For a long time I’ve been focused on what’s being ‘taken away’ from me, what’s being removed from my life. I’ve been resistant to it, clutching at it, trying to keep it all in my grasp. I think I’m ready to let it collapse.


Maybe I don’t actually know what’s best for me in this season. I’ve held fast to all I’ve thought was meant for me even as it’s been radically removed. I’ve thought, if I can just try harder, want it more, give more of myself to it, it will come. But it hasn’t. And in the wake of it all leaving is the detritus of my attachment to it all.


None of it feels particularly streamlined, or like it makes much sense. It’s certainly not without a lot of trepidation. Someone said to me recently that worrying is worshipping the problem, oof. That’s an alter I don’t want to spend time at, do you?
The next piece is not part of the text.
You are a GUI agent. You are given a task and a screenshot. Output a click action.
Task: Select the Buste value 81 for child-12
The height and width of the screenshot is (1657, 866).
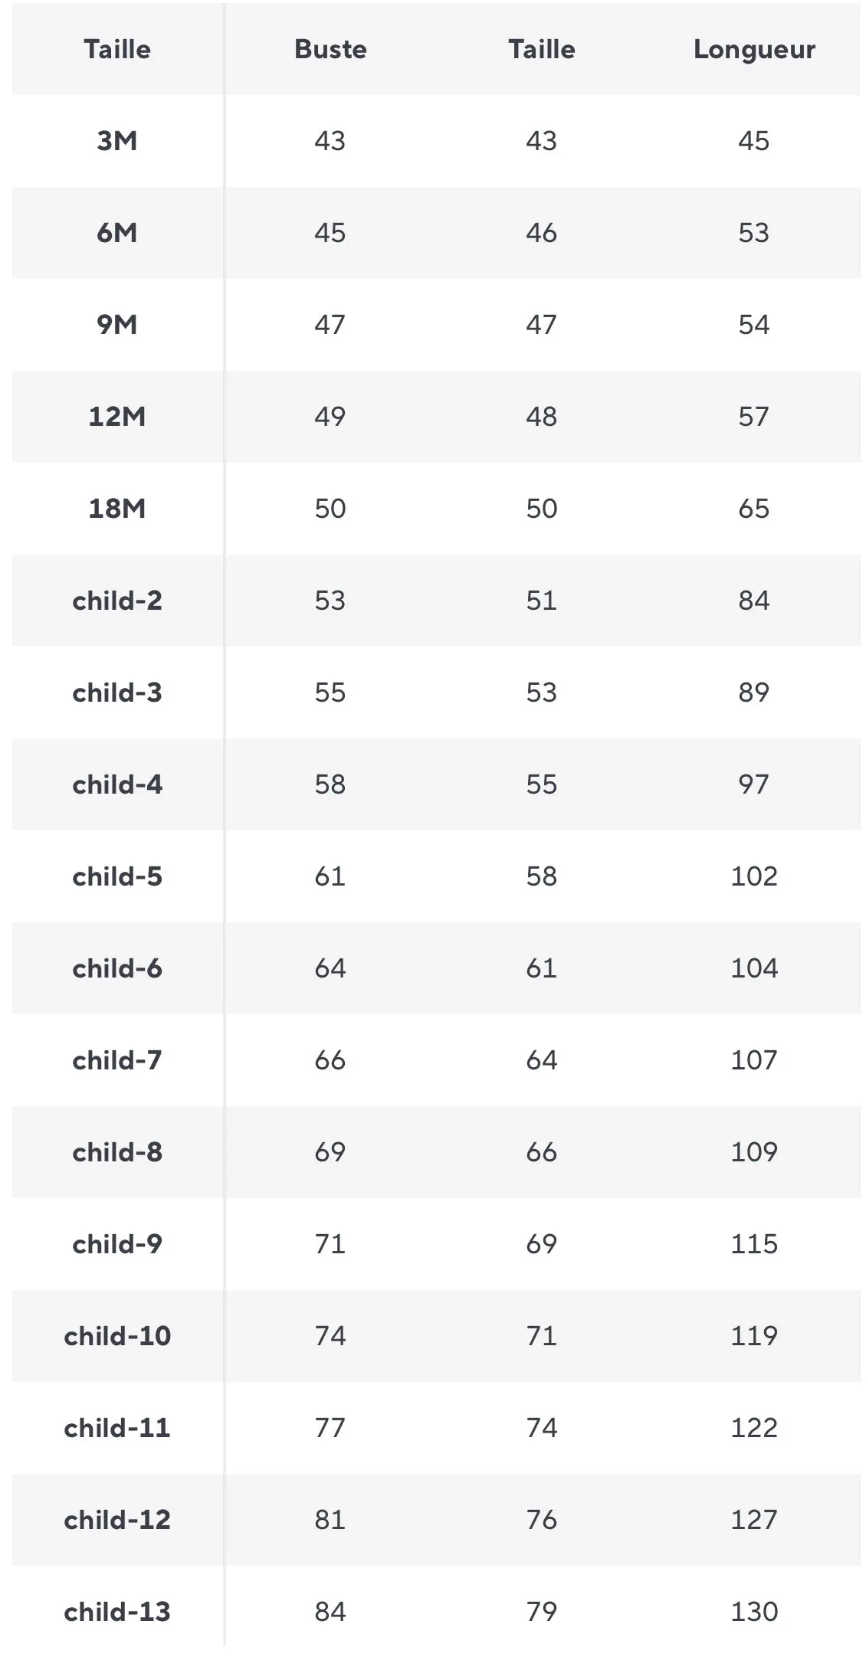coord(330,1520)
Fearing what will happen, how we’ll recover financially, what my kids will think of this nomadic phase of their lives. All of that keeps me from being here, with what is.


I might never open my porch side café or publish my book or speak on a stage again. I might not create another successful business or renovate my sprawling wilderness waterfront home. Would that need to mean anything?


Ok so, I am disillusioned, I won't lie. I have felt let down too many times in a row to keep pulling myself up by my bootstraps right now. AND I also don’t feel mired down by any of it. It’s a lightness I’m experiencing in the letting go. It’s not something that’s happening to me, it’s something I’m choosing. It’s a shift from victimhood to acceptance.



It doesn’t feel like giving up, it feels like giving in. Of just saying, ok this is how this one goes and I won’t fight it.


There are a lot of changes coming up — still house hunting, getting our girls back into the school we left in 2020, this shift Steve is making from contractor to mechanic. There are a lot of big decisions to be made, a lot of broken things to be mended and obstacles to be overcome. Can I approach it with levity of spirit? With curiosity and openness?


I feel a buoyancy, a sense of peace, like I’ve been lifted on the breeze and my newly unburdened shape is being carried. I watch as monarch and yellow butterflies alight over the garden, see how they catch this breeze and move along with it, soaring higher. My own heart feels that way, lifted. With this new vantage point I don’t see the mountain. I see a long rambling path, with twists and turns, dark forested parts where hardly any light gets in and vibrant streams where the dappled sunshine reflects back brilliantly. So many peaks and valleys, places to shelter in a storm, places where you have to tread carefully. Just life in all its seasons and phases, still opening up to us and allowing us to always - always - choose to meet the unknown with a grateful, joyful heart.